|
|
-
pig generated 2 map-only jobs ?
Yang 2012-06-12, 06:21
this is what happened with my pig script. why would it generate 2 map-only jobs? wouldn't the optimization process chain together both mappers and keep only 1 mapper stage? thanks Yang
-
Re: pig generated 2 map-only jobs ?
Alan Gates 2012-06-12, 21:14
There are cases where it would do this, such as unioning two inputs. Can you send your script to the list?
Alan.
On Jun 11, 2012, at 11:21 PM, Yang wrote:
> this is what happened with my pig script. > why would it generate 2 map-only jobs? > wouldn't the optimization process chain together both mappers and keep only > 1 mapper stage? > > > thanks > Yang
+
Alan Gates 2012-06-12, 21:14
-
Re: pig generated 2 map-only jobs ?
Yang 2012-06-17, 04:06
Thanks Alan. I attached the trimmed version of my script . basically the similars var generates a bag, explodes it, after that, each of the output record is filtered through a Udf.

• _CHALLENGE A_: Summarize the Pig mailing-list thread about two map-only jobs in two sentences.
• _CHALLENGE B_: Go on with the Pig mailing-list thread from the point where it stops.

• _RECORD SET_:
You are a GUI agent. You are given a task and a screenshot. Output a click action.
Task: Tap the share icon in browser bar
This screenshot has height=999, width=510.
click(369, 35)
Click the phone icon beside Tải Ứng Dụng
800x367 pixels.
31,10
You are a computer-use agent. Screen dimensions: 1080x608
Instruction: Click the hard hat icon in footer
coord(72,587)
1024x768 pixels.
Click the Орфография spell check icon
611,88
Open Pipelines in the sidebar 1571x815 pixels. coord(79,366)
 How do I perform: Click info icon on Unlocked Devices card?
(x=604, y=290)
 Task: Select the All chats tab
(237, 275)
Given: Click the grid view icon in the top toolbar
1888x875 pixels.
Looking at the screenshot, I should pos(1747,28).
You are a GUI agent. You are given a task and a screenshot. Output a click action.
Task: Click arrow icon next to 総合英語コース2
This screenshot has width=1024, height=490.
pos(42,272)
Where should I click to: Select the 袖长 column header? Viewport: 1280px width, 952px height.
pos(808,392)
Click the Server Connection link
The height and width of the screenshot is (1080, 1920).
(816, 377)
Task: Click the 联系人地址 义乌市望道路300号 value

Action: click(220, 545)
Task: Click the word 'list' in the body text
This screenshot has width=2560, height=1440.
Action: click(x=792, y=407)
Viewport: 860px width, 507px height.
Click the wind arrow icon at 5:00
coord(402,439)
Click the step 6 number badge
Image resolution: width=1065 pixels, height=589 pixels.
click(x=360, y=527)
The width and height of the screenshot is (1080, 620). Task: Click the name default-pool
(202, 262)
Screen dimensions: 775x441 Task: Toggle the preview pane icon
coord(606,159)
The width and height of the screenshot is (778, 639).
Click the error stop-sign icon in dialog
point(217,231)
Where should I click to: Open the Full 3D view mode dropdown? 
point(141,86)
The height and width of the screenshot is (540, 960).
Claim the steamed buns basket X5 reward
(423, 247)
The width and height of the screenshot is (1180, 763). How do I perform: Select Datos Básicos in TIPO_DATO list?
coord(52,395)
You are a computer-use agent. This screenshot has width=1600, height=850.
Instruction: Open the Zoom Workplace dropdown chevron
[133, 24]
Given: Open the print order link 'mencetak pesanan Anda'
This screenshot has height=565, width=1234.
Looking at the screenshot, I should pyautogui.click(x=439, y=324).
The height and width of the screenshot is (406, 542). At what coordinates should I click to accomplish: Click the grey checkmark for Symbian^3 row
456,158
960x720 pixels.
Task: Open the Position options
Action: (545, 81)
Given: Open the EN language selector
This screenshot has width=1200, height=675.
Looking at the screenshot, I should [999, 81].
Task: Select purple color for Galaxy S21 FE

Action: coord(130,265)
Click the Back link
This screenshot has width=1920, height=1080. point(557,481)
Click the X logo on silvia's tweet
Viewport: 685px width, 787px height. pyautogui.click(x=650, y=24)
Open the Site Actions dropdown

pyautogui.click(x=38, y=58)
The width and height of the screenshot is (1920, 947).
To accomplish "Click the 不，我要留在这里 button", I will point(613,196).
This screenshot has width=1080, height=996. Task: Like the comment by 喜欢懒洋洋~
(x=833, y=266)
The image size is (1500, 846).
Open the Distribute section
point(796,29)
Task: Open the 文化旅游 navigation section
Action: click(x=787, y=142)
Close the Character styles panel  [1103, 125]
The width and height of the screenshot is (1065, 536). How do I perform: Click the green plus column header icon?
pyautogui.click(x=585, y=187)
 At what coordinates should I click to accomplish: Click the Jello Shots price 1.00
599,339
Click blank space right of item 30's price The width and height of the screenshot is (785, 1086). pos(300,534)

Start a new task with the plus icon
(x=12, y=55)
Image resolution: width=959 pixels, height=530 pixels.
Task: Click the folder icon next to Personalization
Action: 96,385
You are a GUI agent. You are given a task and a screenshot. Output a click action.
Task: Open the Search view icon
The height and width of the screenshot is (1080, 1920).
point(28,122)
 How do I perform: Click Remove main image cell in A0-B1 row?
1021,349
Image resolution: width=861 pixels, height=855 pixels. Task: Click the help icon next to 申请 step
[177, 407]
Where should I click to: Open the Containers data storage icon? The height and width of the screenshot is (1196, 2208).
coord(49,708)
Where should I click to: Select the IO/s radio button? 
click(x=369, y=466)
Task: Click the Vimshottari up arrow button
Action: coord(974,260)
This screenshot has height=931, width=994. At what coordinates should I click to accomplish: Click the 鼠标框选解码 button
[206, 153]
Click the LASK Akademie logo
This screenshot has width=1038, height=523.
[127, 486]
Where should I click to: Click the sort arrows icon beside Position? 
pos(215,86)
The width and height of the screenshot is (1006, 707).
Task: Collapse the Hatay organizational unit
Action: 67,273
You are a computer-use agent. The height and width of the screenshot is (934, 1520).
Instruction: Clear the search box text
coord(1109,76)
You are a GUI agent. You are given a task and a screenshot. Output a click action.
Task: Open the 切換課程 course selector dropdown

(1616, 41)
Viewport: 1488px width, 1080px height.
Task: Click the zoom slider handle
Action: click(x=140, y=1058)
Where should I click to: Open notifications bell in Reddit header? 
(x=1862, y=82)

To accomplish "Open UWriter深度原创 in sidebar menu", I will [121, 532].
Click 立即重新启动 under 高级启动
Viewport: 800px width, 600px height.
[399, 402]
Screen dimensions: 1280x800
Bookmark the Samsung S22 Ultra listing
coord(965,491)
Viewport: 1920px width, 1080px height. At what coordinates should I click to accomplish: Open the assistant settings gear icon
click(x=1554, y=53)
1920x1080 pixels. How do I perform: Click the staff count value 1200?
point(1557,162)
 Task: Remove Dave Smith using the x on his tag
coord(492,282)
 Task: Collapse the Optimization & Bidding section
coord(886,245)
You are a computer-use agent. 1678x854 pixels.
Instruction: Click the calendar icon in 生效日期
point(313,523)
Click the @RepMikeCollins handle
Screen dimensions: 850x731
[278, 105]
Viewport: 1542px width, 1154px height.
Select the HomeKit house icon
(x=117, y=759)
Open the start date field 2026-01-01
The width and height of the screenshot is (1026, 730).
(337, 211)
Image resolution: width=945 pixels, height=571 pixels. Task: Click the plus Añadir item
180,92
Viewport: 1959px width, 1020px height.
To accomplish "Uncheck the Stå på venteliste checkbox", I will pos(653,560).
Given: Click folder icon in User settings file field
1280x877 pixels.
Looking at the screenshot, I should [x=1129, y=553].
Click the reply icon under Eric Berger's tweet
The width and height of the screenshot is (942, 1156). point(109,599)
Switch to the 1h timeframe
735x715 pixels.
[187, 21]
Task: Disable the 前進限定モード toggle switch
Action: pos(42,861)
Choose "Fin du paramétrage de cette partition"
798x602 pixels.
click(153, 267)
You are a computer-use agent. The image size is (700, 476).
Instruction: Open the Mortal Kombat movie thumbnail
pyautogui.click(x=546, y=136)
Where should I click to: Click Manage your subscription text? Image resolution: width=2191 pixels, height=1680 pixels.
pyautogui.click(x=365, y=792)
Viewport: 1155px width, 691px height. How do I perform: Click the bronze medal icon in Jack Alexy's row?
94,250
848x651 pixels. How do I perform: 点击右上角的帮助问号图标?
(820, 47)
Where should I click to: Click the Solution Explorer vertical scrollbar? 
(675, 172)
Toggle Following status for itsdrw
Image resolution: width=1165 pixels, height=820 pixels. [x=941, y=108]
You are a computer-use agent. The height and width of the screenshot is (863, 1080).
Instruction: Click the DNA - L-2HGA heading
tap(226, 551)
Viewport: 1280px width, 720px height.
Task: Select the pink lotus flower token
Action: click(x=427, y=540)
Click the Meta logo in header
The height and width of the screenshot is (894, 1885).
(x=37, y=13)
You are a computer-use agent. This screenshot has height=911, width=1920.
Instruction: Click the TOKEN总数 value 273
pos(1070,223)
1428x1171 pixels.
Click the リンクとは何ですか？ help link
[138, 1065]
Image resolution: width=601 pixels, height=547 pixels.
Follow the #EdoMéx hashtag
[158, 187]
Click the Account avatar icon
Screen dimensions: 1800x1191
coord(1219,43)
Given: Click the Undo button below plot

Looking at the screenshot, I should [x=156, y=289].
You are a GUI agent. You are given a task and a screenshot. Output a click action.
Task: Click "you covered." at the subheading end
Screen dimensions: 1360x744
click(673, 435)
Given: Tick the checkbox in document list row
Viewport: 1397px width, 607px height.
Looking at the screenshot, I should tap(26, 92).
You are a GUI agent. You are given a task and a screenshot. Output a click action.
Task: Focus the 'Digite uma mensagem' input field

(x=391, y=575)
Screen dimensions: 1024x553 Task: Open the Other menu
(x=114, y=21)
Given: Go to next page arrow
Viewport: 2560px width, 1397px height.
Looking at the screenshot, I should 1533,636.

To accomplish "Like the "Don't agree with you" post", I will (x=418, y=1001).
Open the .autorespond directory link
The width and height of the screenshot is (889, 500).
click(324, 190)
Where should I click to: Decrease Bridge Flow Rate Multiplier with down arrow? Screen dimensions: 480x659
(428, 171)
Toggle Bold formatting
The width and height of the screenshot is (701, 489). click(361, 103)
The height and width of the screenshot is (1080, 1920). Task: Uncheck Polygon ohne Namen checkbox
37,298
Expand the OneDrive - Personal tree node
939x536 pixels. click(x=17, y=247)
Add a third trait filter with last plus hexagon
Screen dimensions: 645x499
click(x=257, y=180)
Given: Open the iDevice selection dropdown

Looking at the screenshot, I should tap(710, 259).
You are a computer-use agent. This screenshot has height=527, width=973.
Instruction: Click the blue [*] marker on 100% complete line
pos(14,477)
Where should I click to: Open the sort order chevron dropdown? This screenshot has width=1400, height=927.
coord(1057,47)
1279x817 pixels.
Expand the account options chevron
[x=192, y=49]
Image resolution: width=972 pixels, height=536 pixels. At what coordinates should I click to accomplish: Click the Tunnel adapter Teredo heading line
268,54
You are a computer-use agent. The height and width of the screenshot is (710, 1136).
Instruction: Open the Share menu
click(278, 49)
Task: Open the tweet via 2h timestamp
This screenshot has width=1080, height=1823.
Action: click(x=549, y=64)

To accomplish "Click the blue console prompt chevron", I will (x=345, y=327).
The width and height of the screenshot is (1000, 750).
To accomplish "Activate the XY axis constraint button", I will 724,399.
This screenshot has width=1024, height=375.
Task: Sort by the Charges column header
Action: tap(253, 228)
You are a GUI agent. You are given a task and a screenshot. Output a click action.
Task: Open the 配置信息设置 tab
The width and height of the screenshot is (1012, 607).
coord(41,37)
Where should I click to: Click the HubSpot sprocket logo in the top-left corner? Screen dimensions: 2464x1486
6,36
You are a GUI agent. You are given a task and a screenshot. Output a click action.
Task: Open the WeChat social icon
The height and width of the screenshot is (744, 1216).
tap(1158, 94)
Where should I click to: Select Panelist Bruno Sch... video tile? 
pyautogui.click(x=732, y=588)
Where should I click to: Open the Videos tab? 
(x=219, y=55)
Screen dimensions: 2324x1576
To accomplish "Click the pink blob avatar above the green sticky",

• _WRITTEN REPLY A_: Yang asks why a Pig script produced two map-only jobs, expecting the optimizer to chain both mappers into a single stage. Alan Gates answers that this can happen in cases such as unioning two inputs and asks for the script, and Yang sends a trimmed version in which the similars variable generates a bag, explodes it, and passes each output record through a Udf filter.

• _WRITTEN REPLY B_:
I suspect that the 2 maps are due to the explosion. but it should be possible to put the above sequence into a single map. Yang
On Tue, Jun 12, 2012 at 2:14 PM, Alan Gates <[EMAIL PROTECTED]> wrote:
> There are cases where it would do this, such as unioning two inputs. Can > you send your script to the list? > > Alan. > > On Jun 11, 2012, at 11:21 PM, Yang wrote: > > > this is what happened with my pig script. > > why would it generate 2 map-only jobs? > > wouldn't the optimization process chain together both mappers and keep > only > > 1 mapper stage? > > > > > > thanks > > Yang > >
-
Re: pig generated 2 map-only jobs ?
Alan Gates 2012-06-17, 06:51
Apache mailing lists strip all attachments. You'll have to inline the script in your message or post it somewhere and send a link.
Alan.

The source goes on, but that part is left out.